The ATM 4.1 is a well-designed, user-friendly, four-tab window control panel. The first tab displays the names of any font sets the user has created and installed. The second tab displays all fonts or only active fonts allowing the user to uninstall fonts. The third tab is the heavily used Add Fonts tab where one can create new set of fonts, add and remove the required fonts. Installation of fonts is an easy and simple drag-n-drop operation with a single mouse click. Finally the Settings tab lets the user specify the path to all PostScript structures and Font Metrics files and other TrueType files.
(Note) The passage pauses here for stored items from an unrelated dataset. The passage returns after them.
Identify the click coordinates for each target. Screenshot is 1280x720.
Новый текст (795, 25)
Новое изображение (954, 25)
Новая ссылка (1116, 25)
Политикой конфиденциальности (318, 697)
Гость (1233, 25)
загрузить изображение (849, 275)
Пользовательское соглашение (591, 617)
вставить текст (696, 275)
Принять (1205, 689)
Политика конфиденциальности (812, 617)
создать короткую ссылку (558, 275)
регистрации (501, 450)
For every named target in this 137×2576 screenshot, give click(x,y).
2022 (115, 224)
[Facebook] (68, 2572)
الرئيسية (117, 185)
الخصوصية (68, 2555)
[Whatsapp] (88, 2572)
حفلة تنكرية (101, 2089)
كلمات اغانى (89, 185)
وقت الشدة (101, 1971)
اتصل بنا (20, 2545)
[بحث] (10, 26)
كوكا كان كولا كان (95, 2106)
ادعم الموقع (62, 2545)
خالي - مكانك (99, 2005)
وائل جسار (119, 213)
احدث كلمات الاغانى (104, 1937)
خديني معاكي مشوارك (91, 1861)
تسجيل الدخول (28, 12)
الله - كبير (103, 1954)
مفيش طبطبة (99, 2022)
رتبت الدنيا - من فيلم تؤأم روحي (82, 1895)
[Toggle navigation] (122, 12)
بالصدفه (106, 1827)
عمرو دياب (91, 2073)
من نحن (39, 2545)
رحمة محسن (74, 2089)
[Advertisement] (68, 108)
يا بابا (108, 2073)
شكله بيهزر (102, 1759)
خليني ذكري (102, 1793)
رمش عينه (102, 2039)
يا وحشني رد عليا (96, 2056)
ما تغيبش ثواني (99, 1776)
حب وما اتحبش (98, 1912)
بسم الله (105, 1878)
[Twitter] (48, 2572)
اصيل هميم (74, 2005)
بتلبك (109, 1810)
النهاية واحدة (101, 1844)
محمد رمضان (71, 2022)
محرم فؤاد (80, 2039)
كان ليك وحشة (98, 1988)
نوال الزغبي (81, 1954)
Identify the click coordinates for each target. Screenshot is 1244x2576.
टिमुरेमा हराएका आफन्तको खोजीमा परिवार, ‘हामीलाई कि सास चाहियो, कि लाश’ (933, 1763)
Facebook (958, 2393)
When the user is confronted with many installed fonts, it can become inconvenient and tiring to every time scroll through long font lists to select the few fonts needed. Whereas with font sets, the user has the advantage of activating only the chosen fonts needed at that time.
With a little forethought, the user can group the fonts by type, by project, or in any other convenient fashion. There is no harm even if the same font finds a place in more than one font set. Like font installation, creating font sets is also a simple drag and drop. Font sets may be described as the highlight or the core feature of this version of ATM.
Yet another notable feature is the use of Multiple Master fonts that allow the user to take Multiple Master base fonts and work with various attributes such as height or width for customizing the fonts to the user’s specific requirements. When the user installs and/or uninstalls fonts too often, then error messages are bound to occur. ATM 4.1 has two optional features – automatic activation and font substitution – to overcome this annoyance.
If your font management needs are minimal and you work with both TrueType and Type 1 fonts, ATM 4.1 is a good product worth buying.